Le “nuove” Brigate rosse rivendicano da Catanzaro il diritto a rendere noti i propri scritti
Alfredo Davanzo e Vincenzo Sisi sono detenuti nel carcere di Siano di Catanzaro e, attraverso il loro avvocato, hanno sottolineato la “censura” dei loro scritti. Poco tempo fa fecero uscire un documento che sollecitava i no Tav «a compiere un altro salto in avanti»
CATANZARO – Dal carcere di Catanzaro si rifanno vivi Alfredo Davanzo e Vincenzo Sisi, i due esponenti delle cosiddette “nuove Br” del Partito comunista politico-militare, e lo fanno con due documenti che, tramite il loro difensore, l’avvocato Giuseppe Pelazza, hanno voluto consegnare alla stampa. In uno dei testi, in particolare, i due, condannati dalla Cassazione nel settembre 2012 a 9 e 10 anni di reclusione, si lamentano del “blocco-sequestro” della loro corrispondenza in arrivo e in partenza, dopo che, lo scorso settembre, era spuntato su internet un loro scritto con cui sollecitavano il movimento No Tav a “compiere un altro salto in avanti”.
Nel secondo documento, reso noto dal legale, Davanzo e Sisi parlano di “militarizzazione e macchina mediatica”, rivendicando l’esigenza “di riconoscere l’internità delle tendenze rivoluzionarie armate al movimento di classe, seppur nell’ovvia differenza e dialettica critica” e ritenendo che è ”ora di farla finita di farsi abbindolare con il pacifismo, quando chi lo predica è un sistema criminale che esercita violenza tutti i giorni contro le classi oppresse e sfruttate e nel mondo”.

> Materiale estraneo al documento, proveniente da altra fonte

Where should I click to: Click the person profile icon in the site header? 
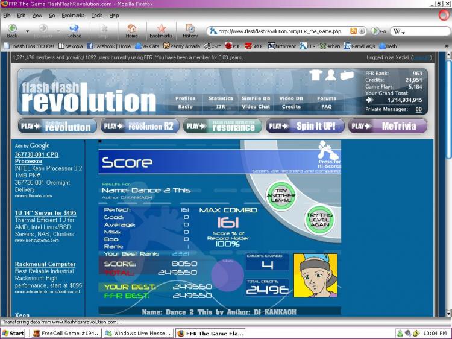[x=331, y=75]
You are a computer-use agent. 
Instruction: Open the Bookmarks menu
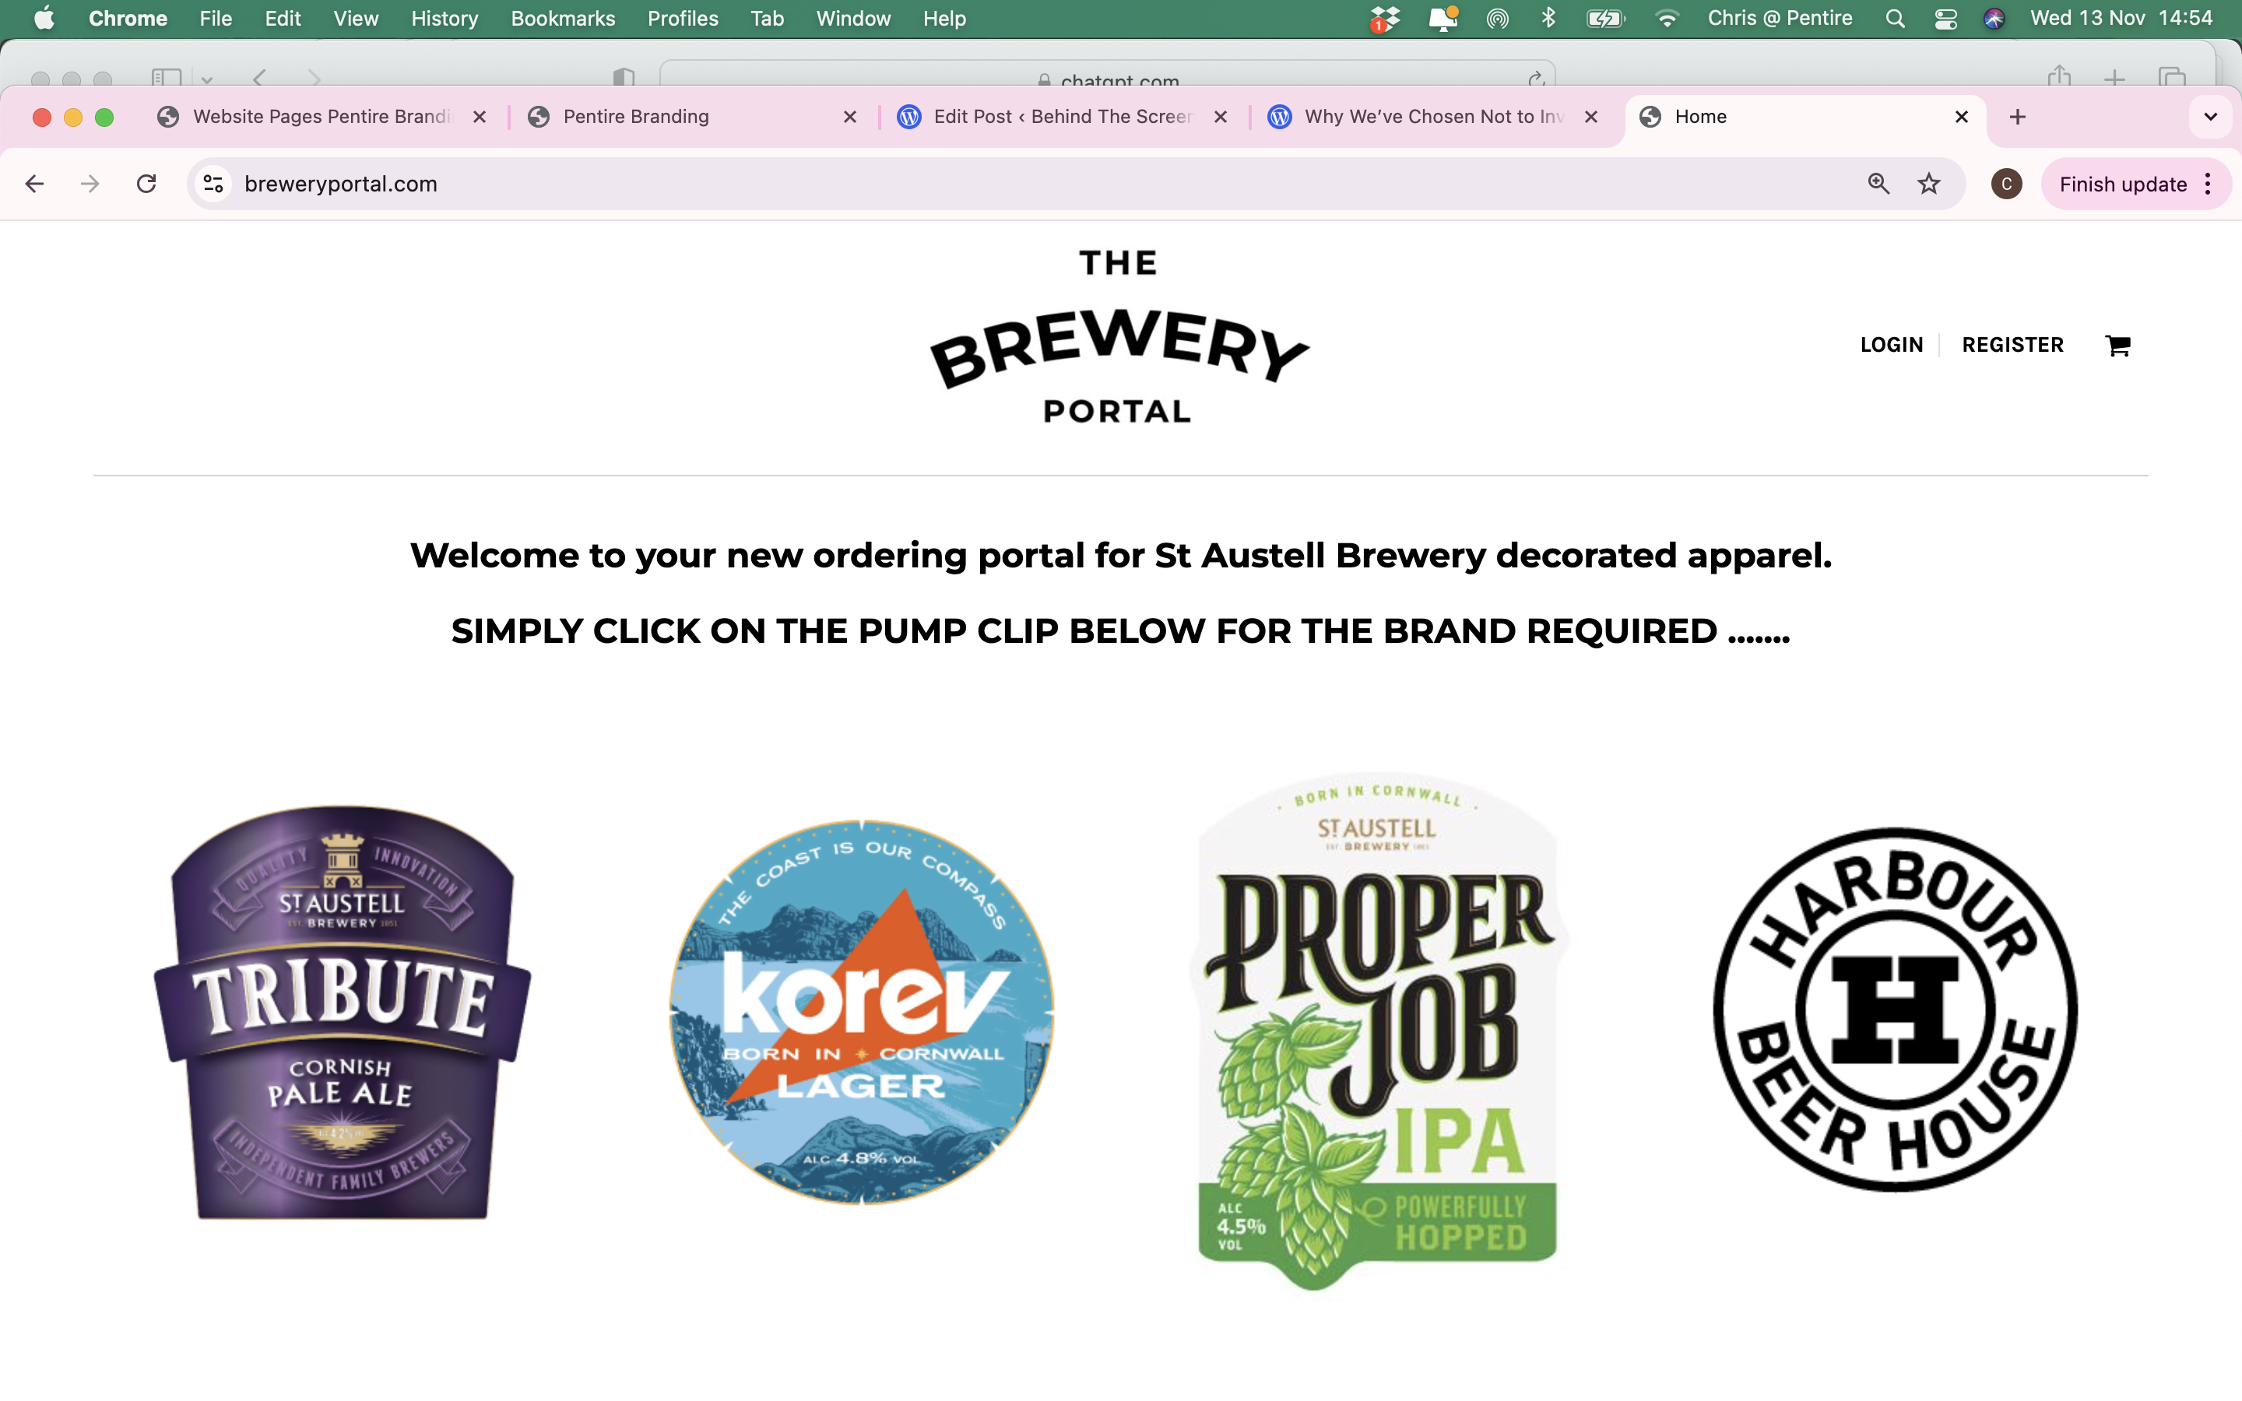pos(562,19)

In sostanza, i due ideologi del Pc-pm, riguardo “all’imposizione della censura sulla nostra corrispondenza”, parlano del “carattere fortemente vessatorio e politico” e di un ”tentativo di silenziamento” con “questo provvedimento”. E fanno “appello alla circolazione dei nostri testi e degli altri provenienti dalla resistenza in carcere”. Tornano anche a parlare dei No Tav, sostenendo che nei loro confronti c’è un ”attacco mediatico” e “un’opera di intimidazione e attacchi, senza precedenti, rispetto a un movimento popolare”.